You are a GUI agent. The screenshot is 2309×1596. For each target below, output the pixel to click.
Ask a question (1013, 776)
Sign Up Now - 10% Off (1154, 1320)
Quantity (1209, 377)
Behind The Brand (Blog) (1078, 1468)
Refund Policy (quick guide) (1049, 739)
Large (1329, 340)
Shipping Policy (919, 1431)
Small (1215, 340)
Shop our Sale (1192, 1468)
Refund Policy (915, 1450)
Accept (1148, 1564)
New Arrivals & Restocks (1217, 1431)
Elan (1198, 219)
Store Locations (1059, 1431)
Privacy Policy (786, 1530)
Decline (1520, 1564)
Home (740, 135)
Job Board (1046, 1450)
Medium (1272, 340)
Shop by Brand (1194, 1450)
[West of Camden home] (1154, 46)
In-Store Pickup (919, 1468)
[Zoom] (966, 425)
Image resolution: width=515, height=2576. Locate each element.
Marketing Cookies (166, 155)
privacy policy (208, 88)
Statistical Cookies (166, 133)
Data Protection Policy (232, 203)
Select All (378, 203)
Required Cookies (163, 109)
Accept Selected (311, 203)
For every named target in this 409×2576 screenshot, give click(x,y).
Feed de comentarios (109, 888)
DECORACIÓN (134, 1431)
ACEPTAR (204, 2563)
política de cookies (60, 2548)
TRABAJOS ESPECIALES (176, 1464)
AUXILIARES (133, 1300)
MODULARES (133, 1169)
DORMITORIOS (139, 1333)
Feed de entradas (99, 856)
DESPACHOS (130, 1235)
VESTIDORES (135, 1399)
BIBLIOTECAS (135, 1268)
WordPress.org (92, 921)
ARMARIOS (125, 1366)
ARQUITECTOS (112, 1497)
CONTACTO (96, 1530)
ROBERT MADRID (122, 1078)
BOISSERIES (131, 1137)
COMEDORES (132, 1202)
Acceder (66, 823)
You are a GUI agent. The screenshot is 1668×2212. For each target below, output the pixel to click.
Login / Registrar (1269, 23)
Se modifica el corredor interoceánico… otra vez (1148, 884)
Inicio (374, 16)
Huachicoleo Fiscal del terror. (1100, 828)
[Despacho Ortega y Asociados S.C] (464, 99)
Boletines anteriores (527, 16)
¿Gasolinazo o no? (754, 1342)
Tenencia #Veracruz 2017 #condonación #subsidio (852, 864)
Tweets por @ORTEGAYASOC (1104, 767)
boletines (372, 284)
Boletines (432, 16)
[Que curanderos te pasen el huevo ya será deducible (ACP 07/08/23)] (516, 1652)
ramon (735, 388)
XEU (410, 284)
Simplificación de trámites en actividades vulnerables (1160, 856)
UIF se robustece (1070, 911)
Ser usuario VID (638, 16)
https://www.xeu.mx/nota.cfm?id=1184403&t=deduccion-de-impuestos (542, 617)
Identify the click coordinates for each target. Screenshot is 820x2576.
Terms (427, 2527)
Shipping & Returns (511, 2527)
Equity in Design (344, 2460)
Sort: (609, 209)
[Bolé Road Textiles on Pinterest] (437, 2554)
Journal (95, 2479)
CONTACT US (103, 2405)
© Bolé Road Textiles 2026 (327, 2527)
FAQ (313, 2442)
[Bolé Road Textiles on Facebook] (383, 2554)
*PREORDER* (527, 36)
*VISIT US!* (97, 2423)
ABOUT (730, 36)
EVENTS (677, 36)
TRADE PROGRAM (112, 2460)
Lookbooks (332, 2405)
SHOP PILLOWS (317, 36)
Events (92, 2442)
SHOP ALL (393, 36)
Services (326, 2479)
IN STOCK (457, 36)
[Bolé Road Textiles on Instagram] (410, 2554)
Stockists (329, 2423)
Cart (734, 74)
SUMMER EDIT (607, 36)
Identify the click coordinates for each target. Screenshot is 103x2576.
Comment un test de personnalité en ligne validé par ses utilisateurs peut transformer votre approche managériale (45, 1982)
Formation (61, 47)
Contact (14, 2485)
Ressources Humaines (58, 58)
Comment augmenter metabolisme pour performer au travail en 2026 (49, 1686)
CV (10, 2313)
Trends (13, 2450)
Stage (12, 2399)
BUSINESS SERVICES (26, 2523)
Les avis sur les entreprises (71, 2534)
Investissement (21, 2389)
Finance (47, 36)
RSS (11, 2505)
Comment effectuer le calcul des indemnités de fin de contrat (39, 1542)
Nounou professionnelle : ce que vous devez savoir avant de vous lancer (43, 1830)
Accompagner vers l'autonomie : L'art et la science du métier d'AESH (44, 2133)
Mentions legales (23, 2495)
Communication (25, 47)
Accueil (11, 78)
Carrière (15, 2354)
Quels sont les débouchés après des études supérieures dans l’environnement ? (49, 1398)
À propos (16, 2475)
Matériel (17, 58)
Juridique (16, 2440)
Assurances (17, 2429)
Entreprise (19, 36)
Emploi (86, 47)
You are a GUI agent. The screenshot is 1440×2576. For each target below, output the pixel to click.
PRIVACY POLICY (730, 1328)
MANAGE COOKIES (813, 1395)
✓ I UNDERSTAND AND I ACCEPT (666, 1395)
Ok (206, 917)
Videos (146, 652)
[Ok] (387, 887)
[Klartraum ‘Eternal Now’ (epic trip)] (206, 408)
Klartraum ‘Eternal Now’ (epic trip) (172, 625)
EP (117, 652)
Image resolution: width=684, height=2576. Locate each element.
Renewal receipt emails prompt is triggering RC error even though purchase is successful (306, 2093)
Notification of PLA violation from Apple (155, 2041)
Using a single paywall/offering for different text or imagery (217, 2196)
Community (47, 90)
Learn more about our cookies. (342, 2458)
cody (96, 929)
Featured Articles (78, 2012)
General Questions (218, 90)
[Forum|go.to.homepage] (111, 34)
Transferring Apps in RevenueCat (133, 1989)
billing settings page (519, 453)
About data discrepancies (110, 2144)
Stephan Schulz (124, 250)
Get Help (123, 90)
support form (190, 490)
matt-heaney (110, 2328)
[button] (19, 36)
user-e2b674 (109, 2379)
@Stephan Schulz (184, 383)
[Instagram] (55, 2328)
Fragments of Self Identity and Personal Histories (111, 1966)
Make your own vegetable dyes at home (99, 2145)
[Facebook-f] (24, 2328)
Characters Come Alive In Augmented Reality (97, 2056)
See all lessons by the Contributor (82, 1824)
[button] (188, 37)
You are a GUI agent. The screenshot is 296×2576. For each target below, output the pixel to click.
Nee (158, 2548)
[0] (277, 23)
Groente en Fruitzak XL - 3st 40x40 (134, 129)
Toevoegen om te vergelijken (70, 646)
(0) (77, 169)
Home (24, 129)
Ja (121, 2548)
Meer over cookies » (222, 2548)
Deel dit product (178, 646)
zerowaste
========================================================================
◆ Work instructions
Starting with the first line of the data above, copy each line exactly until you reach the line with "[Zoom] (966, 425)"; include that line as well.

◆ Task output
You are a GUI agent. The screenshot is 2309×1596. For each target below, output the pixel to click.
Ask a question (1013, 776)
Sign Up Now - 10% Off (1154, 1320)
Quantity (1209, 377)
Behind The Brand (Blog) (1078, 1468)
Refund Policy (quick guide) (1049, 739)
Large (1329, 340)
Shipping Policy (919, 1431)
Small (1215, 340)
Shop our Sale (1192, 1468)
Refund Policy (915, 1450)
Accept (1148, 1564)
New Arrivals & Restocks (1217, 1431)
Elan (1198, 219)
Store Locations (1059, 1431)
Privacy Policy (786, 1530)
Decline (1520, 1564)
Home (740, 135)
Job Board (1046, 1450)
Medium (1272, 340)
Shop by Brand (1194, 1450)
[West of Camden home] (1154, 46)
In-Store Pickup (919, 1468)
[Zoom] (966, 425)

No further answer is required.